Someone finally gets what strong security is about
August 14, 2006
The world is not lost yet. Here is someone who gets what strong token-based security is about. I’ve been reading this “ID cards (or any other universal tokens) are bad for security because then government can spy on you” nonsense for too long to even react anymore. So these words from George are simply music to my ears.
The problem is that some people always manage to confuse strong authentication with government tracking and the storing private data on a single card when nothing could be further from the truth. Smartcards or cryptographic tokens are just tiny computers with random numbers inside of them with absolutely no personal data inside of them. It is true that they can store encrypted private data but that is an optional feature not essential to the strong authentication aspect of smartcards or cryptographic tokens. The issue of tracking of people has absolutely nothing to do with strong authentication. /—/ The same token can be used for as many services as the user desires from corporate VPN to online Banking to online shopping.
Call me up if you want to see how it works in real life.

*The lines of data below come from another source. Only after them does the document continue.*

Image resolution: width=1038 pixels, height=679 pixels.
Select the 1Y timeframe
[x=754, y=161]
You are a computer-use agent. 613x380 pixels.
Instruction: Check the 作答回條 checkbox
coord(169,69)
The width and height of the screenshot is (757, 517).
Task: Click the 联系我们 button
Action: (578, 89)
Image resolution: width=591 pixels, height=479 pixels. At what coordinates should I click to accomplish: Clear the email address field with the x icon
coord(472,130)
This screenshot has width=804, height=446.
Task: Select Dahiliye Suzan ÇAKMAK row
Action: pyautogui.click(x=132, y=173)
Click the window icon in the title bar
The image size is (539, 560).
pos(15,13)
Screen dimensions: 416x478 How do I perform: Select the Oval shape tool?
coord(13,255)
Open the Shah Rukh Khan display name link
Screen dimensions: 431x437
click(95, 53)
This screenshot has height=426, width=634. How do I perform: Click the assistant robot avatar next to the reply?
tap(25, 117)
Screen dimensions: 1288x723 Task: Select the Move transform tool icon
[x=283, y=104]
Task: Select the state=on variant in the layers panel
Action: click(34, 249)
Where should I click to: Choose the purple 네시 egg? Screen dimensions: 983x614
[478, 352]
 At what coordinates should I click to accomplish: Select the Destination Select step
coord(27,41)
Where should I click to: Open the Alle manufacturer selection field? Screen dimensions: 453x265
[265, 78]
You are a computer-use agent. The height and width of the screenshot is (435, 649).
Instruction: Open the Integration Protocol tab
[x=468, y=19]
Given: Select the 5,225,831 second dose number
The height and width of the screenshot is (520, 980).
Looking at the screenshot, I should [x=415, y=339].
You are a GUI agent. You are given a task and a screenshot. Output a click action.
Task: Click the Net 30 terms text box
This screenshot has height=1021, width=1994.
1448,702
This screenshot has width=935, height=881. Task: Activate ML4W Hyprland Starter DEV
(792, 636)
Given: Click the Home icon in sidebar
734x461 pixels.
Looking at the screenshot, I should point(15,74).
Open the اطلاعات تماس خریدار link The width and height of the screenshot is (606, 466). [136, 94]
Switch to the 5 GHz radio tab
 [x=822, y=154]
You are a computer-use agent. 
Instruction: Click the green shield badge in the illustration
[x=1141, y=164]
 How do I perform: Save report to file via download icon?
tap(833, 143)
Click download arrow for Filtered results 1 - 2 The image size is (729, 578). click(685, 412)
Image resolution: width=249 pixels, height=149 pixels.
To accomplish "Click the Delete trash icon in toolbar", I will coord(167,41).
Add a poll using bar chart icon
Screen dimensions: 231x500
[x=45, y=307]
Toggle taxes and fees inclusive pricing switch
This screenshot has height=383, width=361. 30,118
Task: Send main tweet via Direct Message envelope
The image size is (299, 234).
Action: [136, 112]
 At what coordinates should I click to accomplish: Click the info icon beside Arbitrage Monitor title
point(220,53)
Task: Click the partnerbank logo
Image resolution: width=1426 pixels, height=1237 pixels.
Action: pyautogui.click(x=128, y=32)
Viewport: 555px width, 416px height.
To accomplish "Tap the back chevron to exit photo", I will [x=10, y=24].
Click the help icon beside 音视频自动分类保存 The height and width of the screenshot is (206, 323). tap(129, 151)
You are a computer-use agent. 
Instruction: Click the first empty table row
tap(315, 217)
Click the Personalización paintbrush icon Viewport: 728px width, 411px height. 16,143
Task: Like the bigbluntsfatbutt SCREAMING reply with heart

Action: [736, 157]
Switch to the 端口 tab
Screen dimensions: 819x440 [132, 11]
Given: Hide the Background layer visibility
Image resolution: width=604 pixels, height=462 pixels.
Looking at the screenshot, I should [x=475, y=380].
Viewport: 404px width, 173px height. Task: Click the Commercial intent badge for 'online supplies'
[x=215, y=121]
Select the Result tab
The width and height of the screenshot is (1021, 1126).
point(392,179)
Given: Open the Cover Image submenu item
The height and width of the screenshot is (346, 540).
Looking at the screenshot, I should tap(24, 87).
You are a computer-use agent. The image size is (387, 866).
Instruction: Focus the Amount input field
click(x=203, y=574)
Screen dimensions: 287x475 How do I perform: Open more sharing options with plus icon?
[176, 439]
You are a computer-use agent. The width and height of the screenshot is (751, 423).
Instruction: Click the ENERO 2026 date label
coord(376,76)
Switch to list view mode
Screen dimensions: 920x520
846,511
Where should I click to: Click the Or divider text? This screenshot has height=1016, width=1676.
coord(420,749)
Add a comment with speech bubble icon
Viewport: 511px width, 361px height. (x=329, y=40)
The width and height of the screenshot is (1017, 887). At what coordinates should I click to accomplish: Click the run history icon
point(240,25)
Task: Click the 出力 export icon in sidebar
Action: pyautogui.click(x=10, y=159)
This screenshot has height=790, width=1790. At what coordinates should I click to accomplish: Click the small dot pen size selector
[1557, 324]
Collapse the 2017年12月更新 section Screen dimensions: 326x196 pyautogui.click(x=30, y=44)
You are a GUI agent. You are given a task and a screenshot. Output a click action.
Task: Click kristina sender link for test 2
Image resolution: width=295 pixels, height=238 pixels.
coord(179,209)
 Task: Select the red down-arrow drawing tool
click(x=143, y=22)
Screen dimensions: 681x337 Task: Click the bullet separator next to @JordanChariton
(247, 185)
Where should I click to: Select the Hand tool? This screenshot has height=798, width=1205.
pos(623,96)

I have a strong authentication token that I can use today in all the e-banks I have an account with, plus to sign in to the government databases to see what those guys have recorded about me and who’s using the data. And I voted in local elections with it last year and will most likely vote again in next year’s parliament elections.
The only true security problem I’ve had with any of these services is that I once got pickpocketed and the bad guys milked my credit card (well technically speaking it was a corporate one so I didn’t bear the cost but it still sucked). We challenged the bank because each transaction is supposed to have a check with my signature of it, but they responded “uh .. yeah .. well you know what, we really don’t care about that and it’s cheaper for us to have you bear the cost than track down the receipts in weird foreign countries”. They actually received a fax with the receipt, and what was on it was nothing like my signature, but then again the fax quality was so bad that it wasn’t that legible in the first place, and blah blah blah, and I think they just dropped the case. After all the amount wasn’t anything humongous and we figured we’d just write it off as learning cost and move on.